The pressure on dealer group licensee services will also increase - what was once the remit of one or two firms will heat up this year.

As super funds expand their advice capability, the need for them to be licenced and for their advice to be compliant will increase, and the additional competition for providing super fund licencing will force margins down for these services.

Look out for traditional advice players (i.e. independent planning groups with existing compliance expertise look to scale out) to make a move into super funds licensing services.

Social media

It's unlikely that Twitter's new 'delicate' management will succeed in finding the right profitable strategy, given the business' CEO runs two companies and appears to struggle with retaining talent - it is likely to be bought by a private equity fund or a Chinese entrant.

The upcoming Snapchat IPO will, however, do very nicely indeed.

Professional social media platforms have clocked onto the fact that the financial services industry has well and truly begun to embrace social media, and we will see continued refurbishments made to the user interfaces and features (like we have already begun to with LinkedIn) to make the various platforms 'finserv friendly'.

The cloud

The cloud will start to move.
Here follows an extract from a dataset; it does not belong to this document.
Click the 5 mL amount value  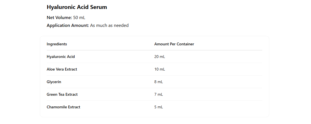pyautogui.click(x=158, y=107)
Microsoft's Azure will start to land some punches against Amazon Web Services (AWS) this year, particularly as banks and larger financial institutions start to shift their on-premises Microsoft infrastructure over to Azure.

If you're running a Microsoft stack, it's a no-brainer now that Microsoft have two data centres onshore.

This is good news for advisers as cloud hosting can often be a large component of their business expenses, and Microsoft's rise will only put further downward pressure on prices. Google Cloud will struggle to gain market share as people realise that they're just not in the game.

Two wild card predictions

Fintech regulation

There will be further calls for the increased regulation of fintechs (rightly or wrongly) as there will likely be at least one high-profile 'start-up, blow-up' in Australia - a bit of research into the "Lending Club" fiasco in the US makes for sobering reading.

In Australia, 'immature' and untested automatic selling queueing systems used by robo-advisers during even a medium market correction would be my pick for upcoming uncomfortable situations.

Remember all those margin calls during the GFC? If anything even close to that happens this year, and all those who have been 'robo-advised' need rebalancing at the same time (with algorithms that have not been real-world tested under stress), watch out.

Hack central

2017 will be the year of the hack. This year has the potential to be catastrophic in terms of hack, piracy and scams, with hackers getting sneakier and smarter, and now applying academic rigor to their processes.

Cloud software providers (particularly cloud advice software) must be increasingly vigilant.

One prominent security expert is predicting 2017 to have the first "computer virus pandemic. It will be like the Black Death of technology… a third of the computer population bricked".

It's easy to dismiss this as the blabberings of the lunatic fringe, until you realise he is deadly serious (and with good reason, and you can blame the "Internet of Things" - but that is an article for another day).


Julian Plummer is the managing director of Midwinter.